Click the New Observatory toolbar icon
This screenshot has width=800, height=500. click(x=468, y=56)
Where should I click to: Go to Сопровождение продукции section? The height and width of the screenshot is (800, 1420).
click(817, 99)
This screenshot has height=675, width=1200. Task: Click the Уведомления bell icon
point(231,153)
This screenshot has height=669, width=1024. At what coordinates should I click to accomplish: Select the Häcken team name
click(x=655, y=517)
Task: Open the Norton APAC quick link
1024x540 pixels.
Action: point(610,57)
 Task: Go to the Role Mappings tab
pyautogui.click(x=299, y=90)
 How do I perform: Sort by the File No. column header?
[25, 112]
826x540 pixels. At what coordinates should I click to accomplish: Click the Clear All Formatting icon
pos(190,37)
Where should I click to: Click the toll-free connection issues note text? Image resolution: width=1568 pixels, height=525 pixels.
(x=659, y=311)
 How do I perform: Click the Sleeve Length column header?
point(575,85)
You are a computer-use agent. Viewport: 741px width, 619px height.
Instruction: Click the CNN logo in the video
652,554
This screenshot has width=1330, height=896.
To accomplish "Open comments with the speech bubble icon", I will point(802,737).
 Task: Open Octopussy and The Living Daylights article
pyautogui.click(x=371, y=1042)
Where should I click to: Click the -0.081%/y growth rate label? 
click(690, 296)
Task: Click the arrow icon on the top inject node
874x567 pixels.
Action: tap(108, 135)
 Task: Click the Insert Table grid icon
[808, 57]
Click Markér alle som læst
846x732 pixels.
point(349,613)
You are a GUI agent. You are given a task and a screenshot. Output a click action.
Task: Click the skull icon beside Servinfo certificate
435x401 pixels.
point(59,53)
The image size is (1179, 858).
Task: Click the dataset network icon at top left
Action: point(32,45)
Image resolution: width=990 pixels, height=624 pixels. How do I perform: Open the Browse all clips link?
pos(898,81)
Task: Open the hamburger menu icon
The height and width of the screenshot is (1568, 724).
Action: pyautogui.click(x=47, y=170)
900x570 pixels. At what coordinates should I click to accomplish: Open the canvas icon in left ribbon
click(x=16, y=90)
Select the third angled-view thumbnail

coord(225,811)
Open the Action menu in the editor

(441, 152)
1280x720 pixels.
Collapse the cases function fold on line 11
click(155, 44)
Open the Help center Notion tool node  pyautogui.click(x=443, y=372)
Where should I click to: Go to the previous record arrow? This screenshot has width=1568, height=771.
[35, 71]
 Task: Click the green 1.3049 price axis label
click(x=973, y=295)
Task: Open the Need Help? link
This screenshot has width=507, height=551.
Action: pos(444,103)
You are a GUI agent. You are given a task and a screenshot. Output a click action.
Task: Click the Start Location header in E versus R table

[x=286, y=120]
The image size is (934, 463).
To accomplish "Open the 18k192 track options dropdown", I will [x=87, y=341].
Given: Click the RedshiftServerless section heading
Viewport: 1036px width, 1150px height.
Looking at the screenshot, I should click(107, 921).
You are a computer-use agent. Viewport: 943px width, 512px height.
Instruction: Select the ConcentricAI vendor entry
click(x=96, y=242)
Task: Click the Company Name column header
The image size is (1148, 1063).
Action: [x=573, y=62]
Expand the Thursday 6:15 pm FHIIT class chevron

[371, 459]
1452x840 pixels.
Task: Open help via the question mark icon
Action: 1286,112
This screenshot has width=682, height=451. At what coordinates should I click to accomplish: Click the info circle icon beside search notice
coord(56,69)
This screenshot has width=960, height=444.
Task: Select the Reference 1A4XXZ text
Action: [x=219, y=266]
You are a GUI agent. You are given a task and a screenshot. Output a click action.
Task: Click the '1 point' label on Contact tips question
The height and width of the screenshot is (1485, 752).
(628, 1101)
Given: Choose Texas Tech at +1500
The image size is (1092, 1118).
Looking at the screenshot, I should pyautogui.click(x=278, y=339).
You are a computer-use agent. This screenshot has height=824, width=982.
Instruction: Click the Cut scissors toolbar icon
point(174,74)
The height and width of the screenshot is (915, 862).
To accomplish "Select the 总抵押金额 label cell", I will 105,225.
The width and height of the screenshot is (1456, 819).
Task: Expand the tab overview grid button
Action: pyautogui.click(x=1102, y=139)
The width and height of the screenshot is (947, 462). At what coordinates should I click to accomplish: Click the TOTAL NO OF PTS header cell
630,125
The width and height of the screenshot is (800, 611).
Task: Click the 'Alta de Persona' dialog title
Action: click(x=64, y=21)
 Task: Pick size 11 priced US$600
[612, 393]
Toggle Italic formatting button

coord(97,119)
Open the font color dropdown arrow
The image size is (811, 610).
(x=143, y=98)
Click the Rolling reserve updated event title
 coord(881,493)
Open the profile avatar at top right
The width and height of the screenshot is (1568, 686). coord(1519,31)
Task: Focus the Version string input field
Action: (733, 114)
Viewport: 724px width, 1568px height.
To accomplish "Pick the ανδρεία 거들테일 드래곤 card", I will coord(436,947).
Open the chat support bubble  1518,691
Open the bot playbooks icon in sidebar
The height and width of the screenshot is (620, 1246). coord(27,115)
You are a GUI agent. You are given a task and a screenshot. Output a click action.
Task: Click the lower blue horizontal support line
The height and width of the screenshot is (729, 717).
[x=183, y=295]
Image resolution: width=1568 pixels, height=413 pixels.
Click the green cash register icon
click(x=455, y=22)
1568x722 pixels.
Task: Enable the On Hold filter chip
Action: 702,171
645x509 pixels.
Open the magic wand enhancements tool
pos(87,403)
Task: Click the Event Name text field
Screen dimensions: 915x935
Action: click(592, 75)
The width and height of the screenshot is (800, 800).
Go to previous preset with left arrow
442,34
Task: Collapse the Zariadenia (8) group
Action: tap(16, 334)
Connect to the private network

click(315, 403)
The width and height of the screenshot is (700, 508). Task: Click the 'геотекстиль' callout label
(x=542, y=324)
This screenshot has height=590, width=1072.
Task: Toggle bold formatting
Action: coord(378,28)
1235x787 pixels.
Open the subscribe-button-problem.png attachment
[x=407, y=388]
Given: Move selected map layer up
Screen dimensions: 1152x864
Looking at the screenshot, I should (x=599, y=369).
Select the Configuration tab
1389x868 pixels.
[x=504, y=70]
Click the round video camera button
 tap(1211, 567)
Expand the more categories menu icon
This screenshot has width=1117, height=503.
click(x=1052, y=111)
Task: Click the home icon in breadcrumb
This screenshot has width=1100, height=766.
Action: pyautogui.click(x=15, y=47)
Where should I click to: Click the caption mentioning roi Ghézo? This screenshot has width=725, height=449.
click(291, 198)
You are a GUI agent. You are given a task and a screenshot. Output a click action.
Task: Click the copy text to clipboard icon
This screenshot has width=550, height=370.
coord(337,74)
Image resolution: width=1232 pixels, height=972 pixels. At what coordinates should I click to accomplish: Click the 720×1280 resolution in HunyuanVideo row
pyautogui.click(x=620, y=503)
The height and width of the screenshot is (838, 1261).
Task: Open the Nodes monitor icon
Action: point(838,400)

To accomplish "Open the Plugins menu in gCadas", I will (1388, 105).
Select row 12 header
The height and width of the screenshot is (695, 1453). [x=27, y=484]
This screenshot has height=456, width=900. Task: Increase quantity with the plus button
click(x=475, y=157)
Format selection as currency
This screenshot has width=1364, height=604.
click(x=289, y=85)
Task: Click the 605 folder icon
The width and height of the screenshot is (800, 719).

= = =

Task to complete →
Reproduce the material above in full, word for word.

Exercise response →
Click the New Observatory toolbar icon
This screenshot has width=800, height=500. click(x=468, y=56)
Where should I click to: Go to Сопровождение продукции section? The height and width of the screenshot is (800, 1420).
click(817, 99)
This screenshot has height=675, width=1200. Task: Click the Уведомления bell icon
point(231,153)
This screenshot has height=669, width=1024. At what coordinates should I click to accomplish: Select the Häcken team name
click(x=655, y=517)
Task: Open the Norton APAC quick link
1024x540 pixels.
Action: point(610,57)
 Task: Go to the Role Mappings tab
pyautogui.click(x=299, y=90)
 How do I perform: Sort by the File No. column header?
[25, 112]
826x540 pixels. At what coordinates should I click to accomplish: Click the Clear All Formatting icon
pos(190,37)
Where should I click to: Click the toll-free connection issues note text? Image resolution: width=1568 pixels, height=525 pixels.
(x=659, y=311)
 How do I perform: Click the Sleeve Length column header?
point(575,85)
You are a computer-use agent. Viewport: 741px width, 619px height.
Instruction: Click the CNN logo in the video
652,554
This screenshot has width=1330, height=896.
To accomplish "Open comments with the speech bubble icon", I will point(802,737).
 Task: Open Octopussy and The Living Daylights article
pyautogui.click(x=371, y=1042)
Where should I click to: Click the -0.081%/y growth rate label? 
click(690, 296)
Task: Click the arrow icon on the top inject node
874x567 pixels.
Action: tap(108, 135)
 Task: Click the Insert Table grid icon
[808, 57]
Click Markér alle som læst
846x732 pixels.
point(349,613)
You are a GUI agent. You are given a task and a screenshot. Output a click action.
Task: Click the skull icon beside Servinfo certificate
435x401 pixels.
point(59,53)
The image size is (1179, 858).
Task: Click the dataset network icon at top left
Action: point(32,45)
Image resolution: width=990 pixels, height=624 pixels. How do I perform: Open the Browse all clips link?
pos(898,81)
Task: Open the hamburger menu icon
The height and width of the screenshot is (1568, 724).
Action: pyautogui.click(x=47, y=170)
900x570 pixels. At what coordinates should I click to accomplish: Open the canvas icon in left ribbon
click(x=16, y=90)
Select the third angled-view thumbnail

coord(225,811)
Open the Action menu in the editor

(441, 152)
1280x720 pixels.
Collapse the cases function fold on line 11
click(155, 44)
Open the Help center Notion tool node  pyautogui.click(x=443, y=372)
Where should I click to: Go to the previous record arrow? This screenshot has width=1568, height=771.
[35, 71]
 Task: Click the green 1.3049 price axis label
click(x=973, y=295)
Task: Open the Need Help? link
This screenshot has width=507, height=551.
Action: pos(444,103)
You are a GUI agent. You are given a task and a screenshot. Output a click action.
Task: Click the Start Location header in E versus R table

[x=286, y=120]
The image size is (934, 463).
To accomplish "Open the 18k192 track options dropdown", I will [x=87, y=341].
Given: Click the RedshiftServerless section heading
Viewport: 1036px width, 1150px height.
Looking at the screenshot, I should click(107, 921).
You are a computer-use agent. Viewport: 943px width, 512px height.
Instruction: Select the ConcentricAI vendor entry
click(x=96, y=242)
Task: Click the Company Name column header
The image size is (1148, 1063).
Action: [x=573, y=62]
Expand the Thursday 6:15 pm FHIIT class chevron

[371, 459]
1452x840 pixels.
Task: Open help via the question mark icon
Action: 1286,112
This screenshot has width=682, height=451. At what coordinates should I click to accomplish: Click the info circle icon beside search notice
coord(56,69)
This screenshot has width=960, height=444.
Task: Select the Reference 1A4XXZ text
Action: [x=219, y=266]
You are a GUI agent. You are given a task and a screenshot. Output a click action.
Task: Click the '1 point' label on Contact tips question
The height and width of the screenshot is (1485, 752).
(628, 1101)
Given: Choose Texas Tech at +1500
The image size is (1092, 1118).
Looking at the screenshot, I should pyautogui.click(x=278, y=339).
You are a computer-use agent. This screenshot has height=824, width=982.
Instruction: Click the Cut scissors toolbar icon
point(174,74)
The height and width of the screenshot is (915, 862).
To accomplish "Select the 总抵押金额 label cell", I will 105,225.
The width and height of the screenshot is (1456, 819).
Task: Expand the tab overview grid button
Action: pyautogui.click(x=1102, y=139)
The width and height of the screenshot is (947, 462). At what coordinates should I click to accomplish: Click the TOTAL NO OF PTS header cell
630,125
The width and height of the screenshot is (800, 611).
Task: Click the 'Alta de Persona' dialog title
Action: click(x=64, y=21)
 Task: Pick size 11 priced US$600
[612, 393]
Toggle Italic formatting button

coord(97,119)
Open the font color dropdown arrow
The image size is (811, 610).
(x=143, y=98)
Click the Rolling reserve updated event title
 coord(881,493)
Open the profile avatar at top right
The width and height of the screenshot is (1568, 686). coord(1519,31)
Task: Focus the Version string input field
Action: (733, 114)
Viewport: 724px width, 1568px height.
To accomplish "Pick the ανδρεία 거들테일 드래곤 card", I will coord(436,947).
Open the chat support bubble  1518,691
Open the bot playbooks icon in sidebar
The height and width of the screenshot is (620, 1246). coord(27,115)
You are a GUI agent. You are given a task and a screenshot. Output a click action.
Task: Click the lower blue horizontal support line
The height and width of the screenshot is (729, 717).
[x=183, y=295]
Image resolution: width=1568 pixels, height=413 pixels.
Click the green cash register icon
click(x=455, y=22)
1568x722 pixels.
Task: Enable the On Hold filter chip
Action: 702,171
645x509 pixels.
Open the magic wand enhancements tool
pos(87,403)
Task: Click the Event Name text field
Screen dimensions: 915x935
Action: click(592, 75)
The width and height of the screenshot is (800, 800).
Go to previous preset with left arrow
442,34
Task: Collapse the Zariadenia (8) group
Action: tap(16, 334)
Connect to the private network

click(315, 403)
The width and height of the screenshot is (700, 508). Task: Click the 'геотекстиль' callout label
(x=542, y=324)
This screenshot has height=590, width=1072.
Task: Toggle bold formatting
Action: coord(378,28)
1235x787 pixels.
Open the subscribe-button-problem.png attachment
[x=407, y=388]
Given: Move selected map layer up
Screen dimensions: 1152x864
Looking at the screenshot, I should (x=599, y=369).
Select the Configuration tab
1389x868 pixels.
[x=504, y=70]
Click the round video camera button
 tap(1211, 567)
Expand the more categories menu icon
This screenshot has width=1117, height=503.
click(x=1052, y=111)
Task: Click the home icon in breadcrumb
This screenshot has width=1100, height=766.
Action: pyautogui.click(x=15, y=47)
Where should I click to: Click the caption mentioning roi Ghézo? This screenshot has width=725, height=449.
click(291, 198)
You are a GUI agent. You are given a task and a screenshot. Output a click action.
Task: Click the copy text to clipboard icon
This screenshot has width=550, height=370.
coord(337,74)
Image resolution: width=1232 pixels, height=972 pixels. At what coordinates should I click to accomplish: Click the 720×1280 resolution in HunyuanVideo row
pyautogui.click(x=620, y=503)
The height and width of the screenshot is (838, 1261).
Task: Open the Nodes monitor icon
Action: point(838,400)

To accomplish "Open the Plugins menu in gCadas", I will (1388, 105).
Select row 12 header
The height and width of the screenshot is (695, 1453). [x=27, y=484]
This screenshot has height=456, width=900. Task: Increase quantity with the plus button
click(x=475, y=157)
Format selection as currency
This screenshot has width=1364, height=604.
click(x=289, y=85)
Task: Click the 605 folder icon
The width and height of the screenshot is (800, 719).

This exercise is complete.